READING PASSAGE:
-- -- --

The eldest of the three died of what Yang explains as complications from depression. The focus of the film is not on the distorted fate of the men whom their father sent to the “socialist paradise” in the 1970s to stop them being subjected to discrimination in Japan as “zainichi.” The documentary features Son-hwa, Yang’s niece, who now is a freshman at Kim Il-sung University, who can write letters to her grandmother in fairly correct English.

Son-hwa wears orthodontia braces and sports Mickey Mouse socks and Hello Kitty stationery all sent by her loving grandma. She constantly giggles and babbles but asks her aunt to switch off the camera when she is going to tell her something she does not want to be heard by others. When she was taken to a big restaurant, she struggles to choose from a variety of Korean and foreign dishes, as she confesses to having never visited a place like that before.

Yang’s first visit to Pyongyang was 13 years ago. Her family in Osaka was able to visit North Korea occasionally but none of the three brothers was allowed to return to Japan. Yang herself cannot go to North Korea again because her first film, “Dear Pyongyang,” which won awards at Sundance and Berlin film festivals, irked North Korean authorities.

The film contains no politics. One just feels the reality from Yang’s narration praising her sister-in-law for being able to do all household chores in just two hours a day while water comes from the faucet, and Son-hwa’s exclamation at a power stoppage during filming indoors.

-- -- --

DATA SECTION:
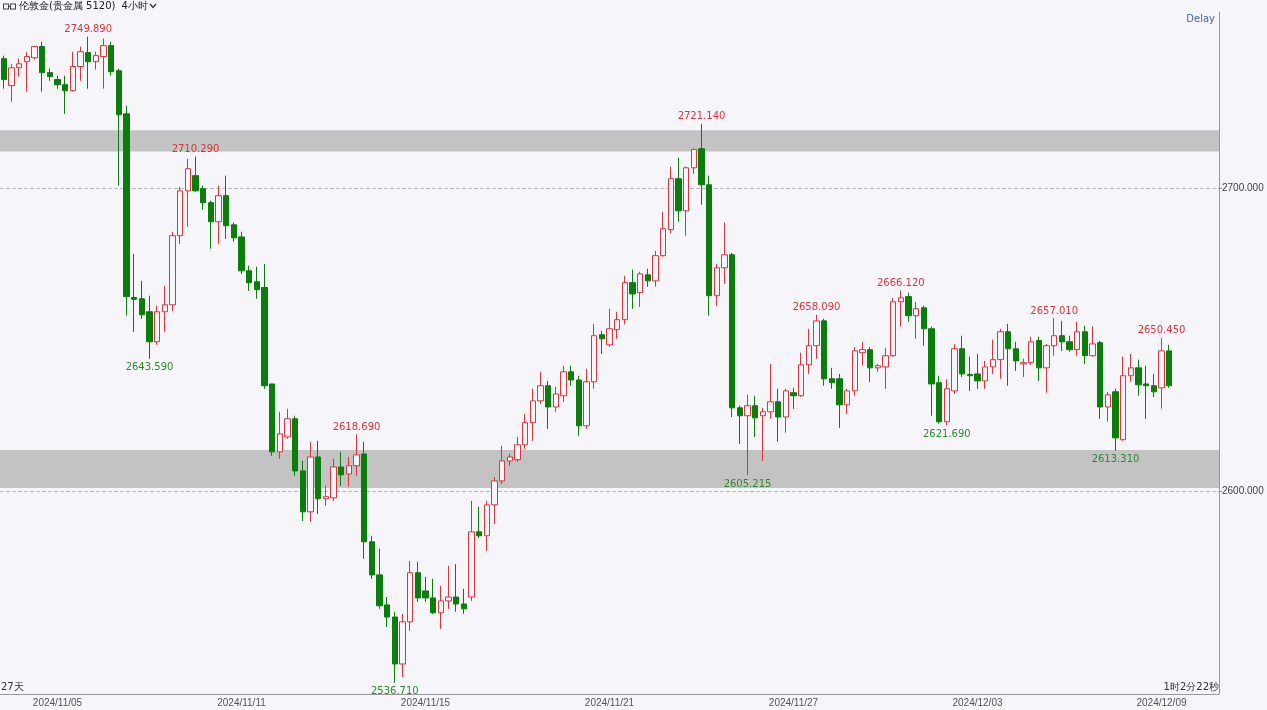  Describe the element at coordinates (978, 702) in the screenshot. I see `x-tick-label: 2024/12/03` at that location.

-- -- --

PROBLEM SET:
- 1) List every item the film review says Son-hwa's grandmother sent her.
- 2) Edit the film review from "Yang’s first visit" on through "North Korean authorities.", replacing "three brothers" with "three sons".
- 3) Condense the paragraph of the film review that begins "Yang's first visit to Pyongyang" into a shorter version that keeps its main facts.

ANSWERS TO THE PROBLEMS:
- 1) orthodontia braces, Mickey Mouse socks, Hello Kitty stationery

- 2)
Yang’s first visit to Pyongyang was 13 years ago. Her family in Osaka was able to visit North Korea occasionally but none of the three sons was allowed to return to Japan. Yang herself cannot go to North Korea again because her first film, “Dear Pyongyang,” which won awards at Sundance and Berlin film festivals, irked North Korean authorities.

- 3) Yang first went to Pyongyang 13 years ago. Her family in Osaka could visit North Korea now and then, but none of the three brothers was allowed back to Japan. Yang can no longer go to North Korea because her first film, "Dear Pyongyang," an award winner at the Sundance and Berlin film festivals, irked North Korean authorities.